La sacudida, aunque no causó daños materiales significativos ni víctimas, reactivó un debate que ha ido madurando con los meses y que hoy, siete meses después, permite evaluar con perspectiva las fortalezas y debilidades de la respuesta local y el impacto social.
Desde el punto de vista de las autoridades regionales, el sismo fue una prueba superada. “Los protocolos de emergencia funcionaron adecuadamente, y la población mantuvo la calma, lo que es un avance en cultura de prevención,” señaló un representante de la Oficina Nacional de Emergencias (ONEMI) en Antofagasta. Sin embargo, en el terreno, la percepción ciudadana fue más diversa. Vecinos de sectores periféricos reportaron dificultades para acceder a información oficial y una sensación de abandono en la gestión de riesgos, especialmente en barrios con infraestructura precaria.

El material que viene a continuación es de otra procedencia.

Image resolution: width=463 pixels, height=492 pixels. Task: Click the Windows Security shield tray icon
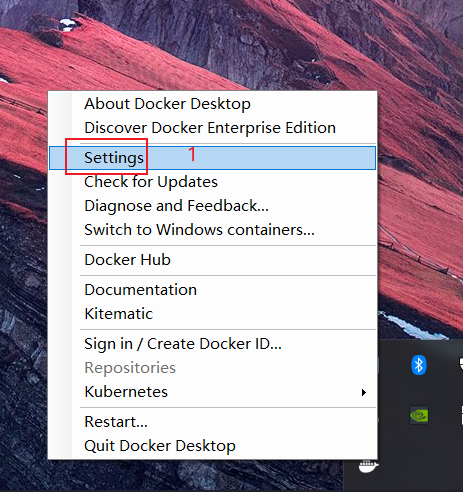461,364
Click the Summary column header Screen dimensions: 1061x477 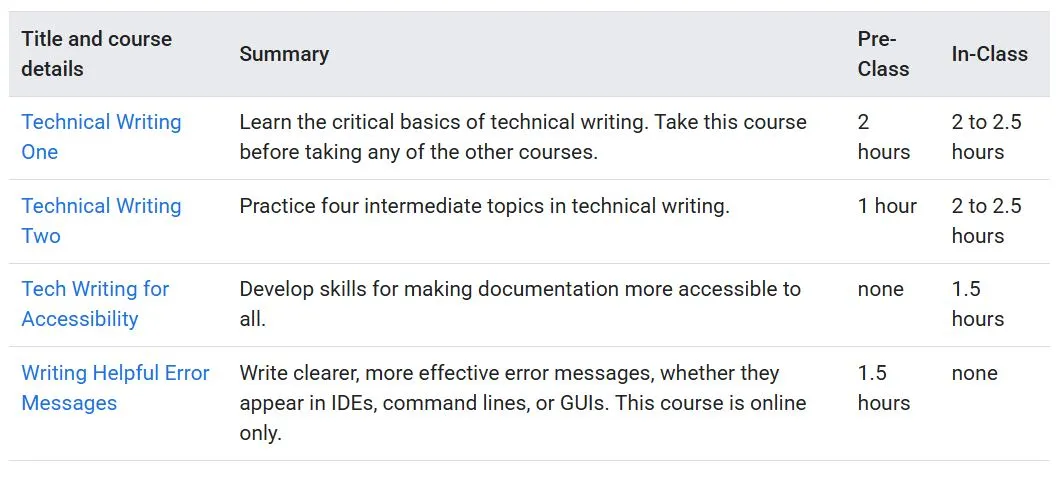[x=284, y=54]
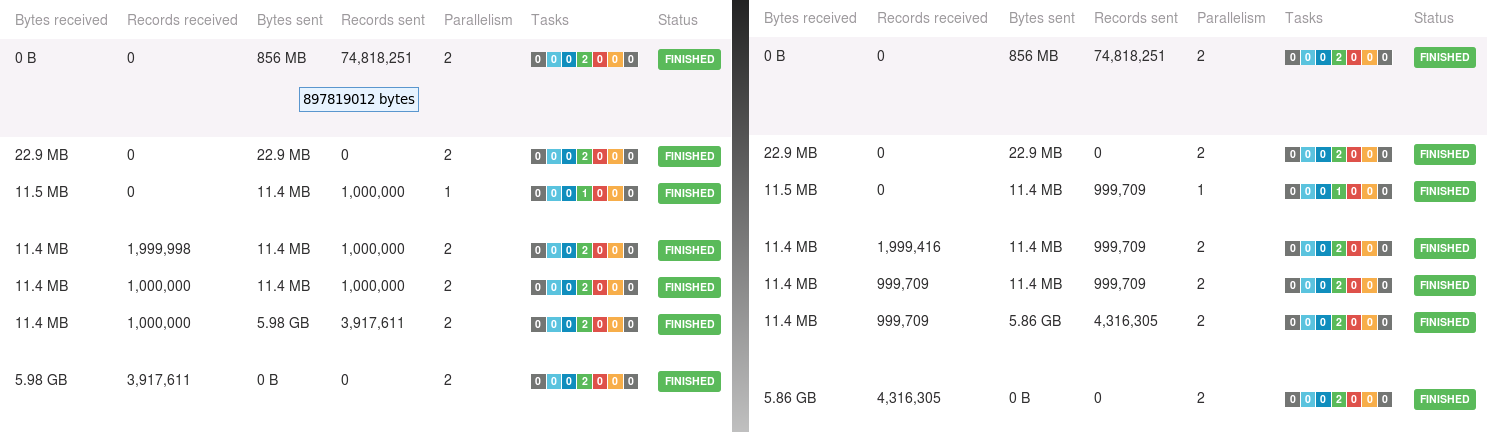Screen dimensions: 1488x432
Task: Click FINISHED badge in left table's first row
Action: click(689, 59)
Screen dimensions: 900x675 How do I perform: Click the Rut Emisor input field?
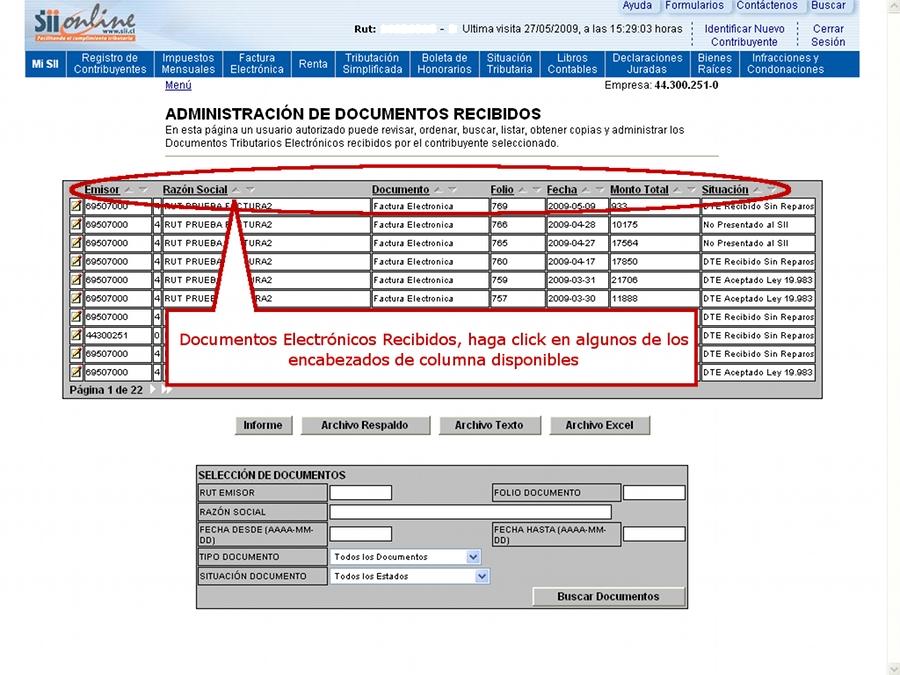tap(360, 493)
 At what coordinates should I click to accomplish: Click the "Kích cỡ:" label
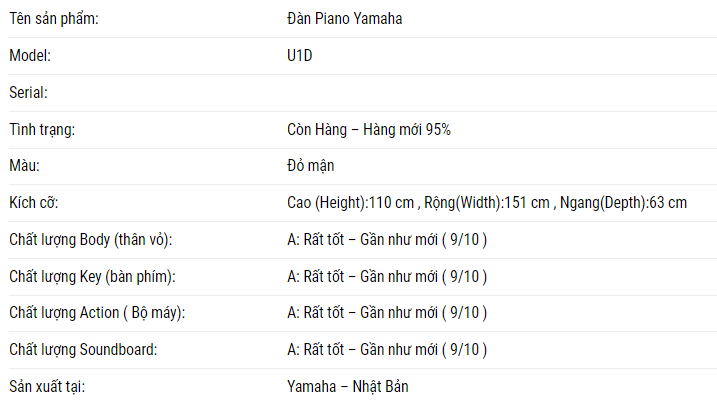34,203
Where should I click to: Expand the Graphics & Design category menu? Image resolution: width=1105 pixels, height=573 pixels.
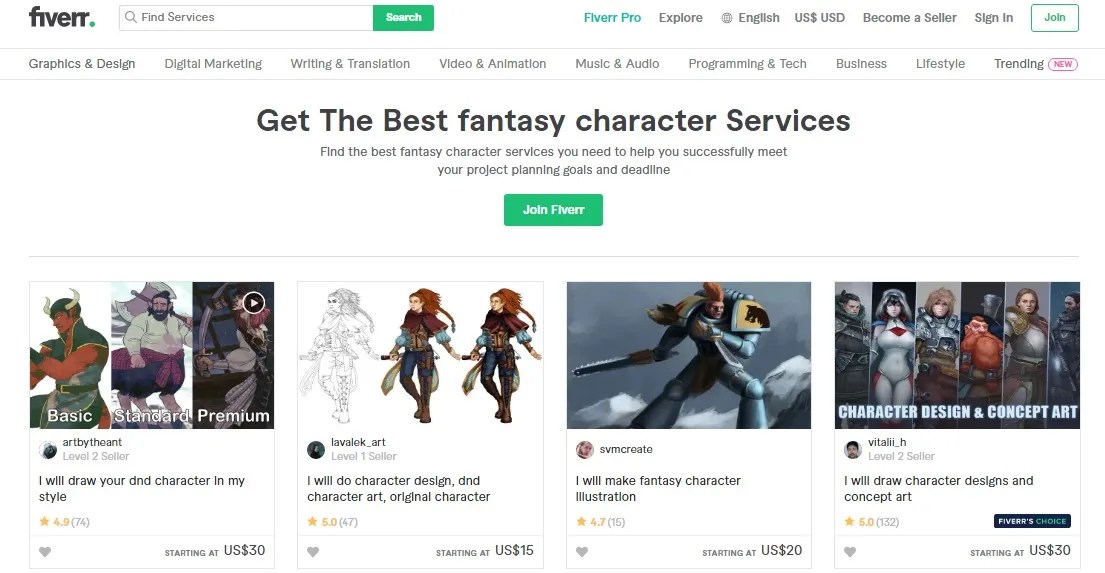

En contraste, expertos en sismología y gestión de riesgos han aprovechado el episodio para insistir en la necesidad de fortalecer la educación sísmica y mejorar la resiliencia urbana. “Chile está en el corazón del Anillo de Fuego del Pacífico, donde la actividad sísmica es la norma, no la excepción. Este evento, aunque moderado, revela que no podemos bajar la guardia,” advierte la geóloga María Fernanda Rojas, de la Universidad de Chile.
Calama, ubicada en la Región de Antofagasta, se encuentra en una zona de subducción entre la Placa de Nazca y la Placa Sudamericana, lo que la expone a constantes movimientos telúricos. El Anillo de Fuego del Pacífico concentra el 90% de la actividad sísmica mundial y el 81% de los terremotos más fuertes. Esta realidad geológica se combina con un crecimiento urbano acelerado, impulsado por la minería, que tensiona la capacidad de la ciudad para implementar medidas de prevención efectivas y equitativas.

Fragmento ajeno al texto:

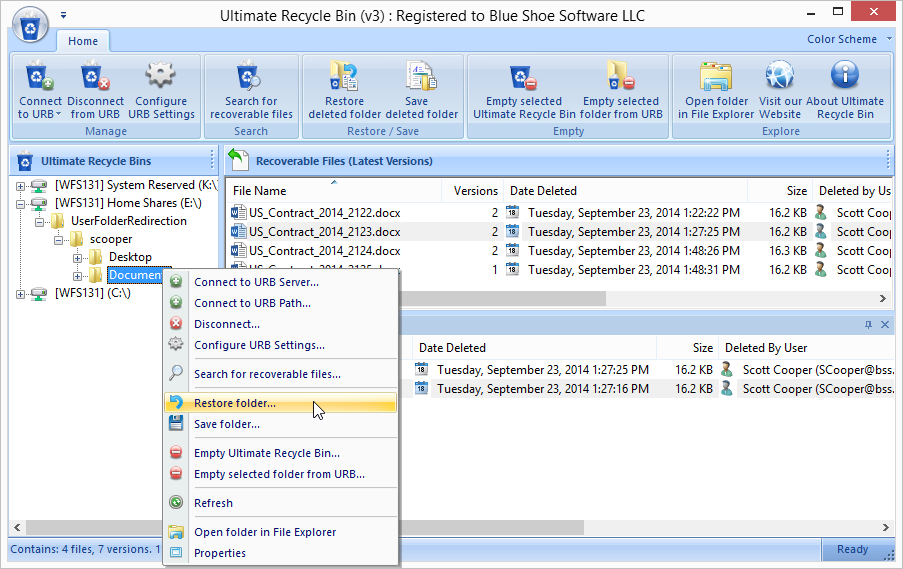Expand the System Reserved (K:\) tree node
The width and height of the screenshot is (903, 569).
(x=22, y=185)
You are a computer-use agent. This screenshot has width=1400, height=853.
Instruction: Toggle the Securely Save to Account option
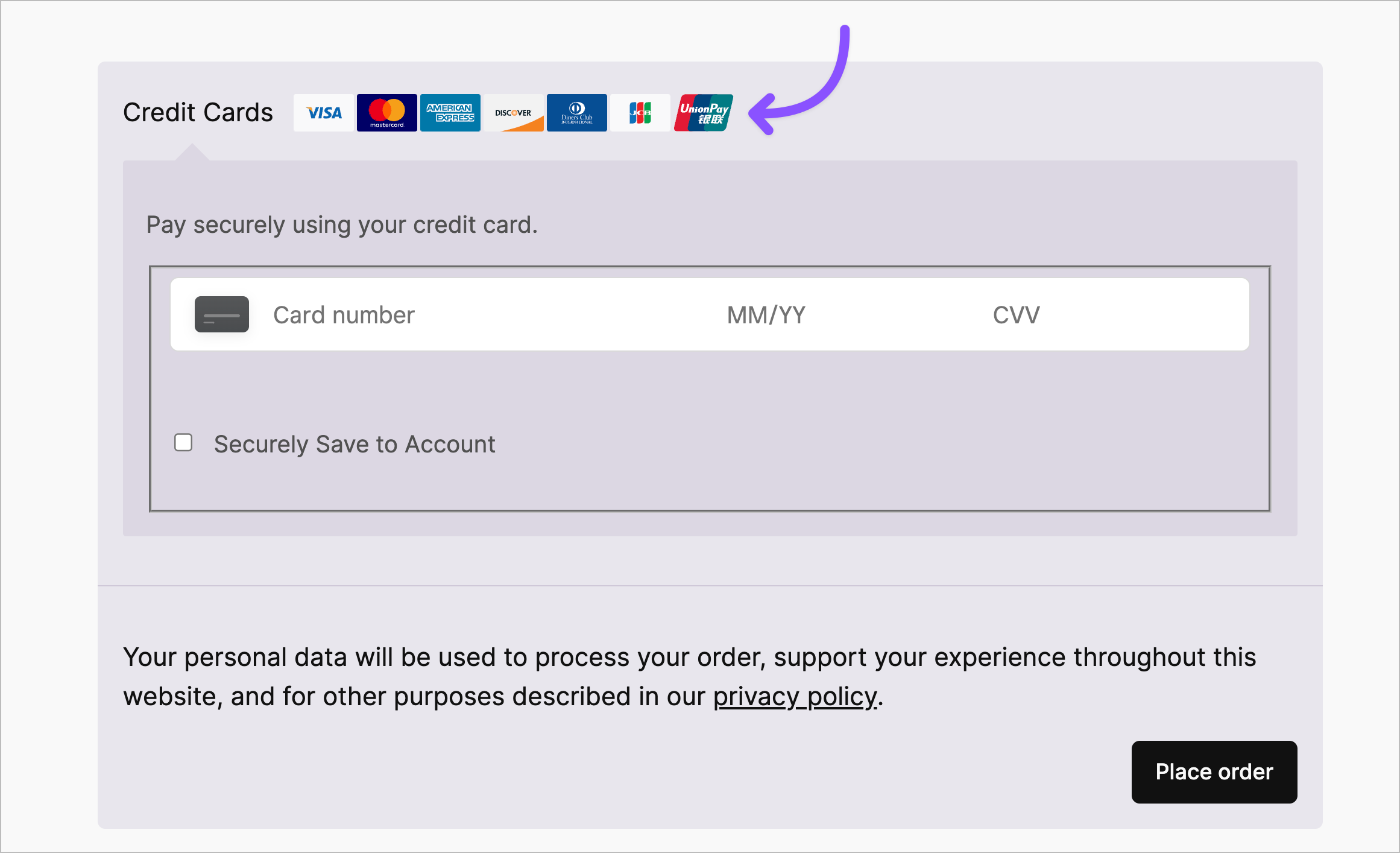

Desde una perspectiva social, el sismo mostró cómo las desigualdades territoriales influyen en la experiencia del desastre. Mientras sectores acomodados cuentan con viviendas y sistemas de alerta más robustos, las comunidades más vulnerables enfrentan mayores riesgos y menos acceso a recursos para la recuperación.
A siete meses del sismo, queda claro que el episodio en Calama no fue un simple temblor aislado, sino un espejo de desafíos estructurales en la gestión del riesgo sísmico. La tensión entre la percepción oficial y la experiencia ciudadana revela una brecha que urge cerrar para evitar que futuras emergencias se traduzcan en tragedias evitables.

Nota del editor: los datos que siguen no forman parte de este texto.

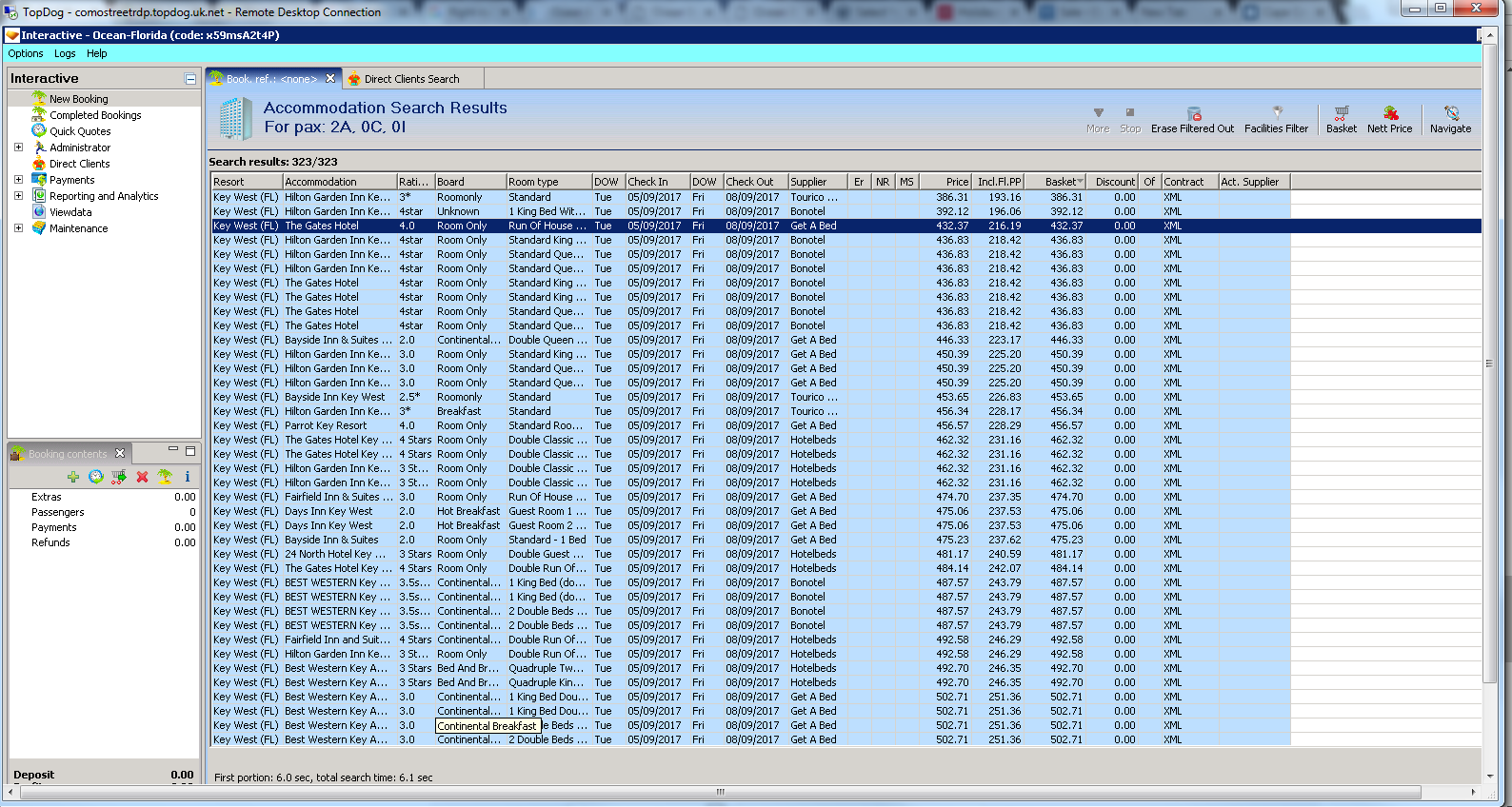Click the red X delete icon in Booking contents
This screenshot has height=807, width=1512.
coord(142,477)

“No basta con reaccionar ante el evento, hay que anticiparse y planificar con inclusión social,” concluye Rojas, enfatizando que la resiliencia debe ser un proyecto colectivo y transversal.
En definitiva, el sismo de abril dejó una enseñanza clara: la fragilidad no solo está en la tierra que tiembla, sino en las estructuras sociales y políticas que deciden cómo y para quién se prepara el país frente a sus inevitables sacudidas.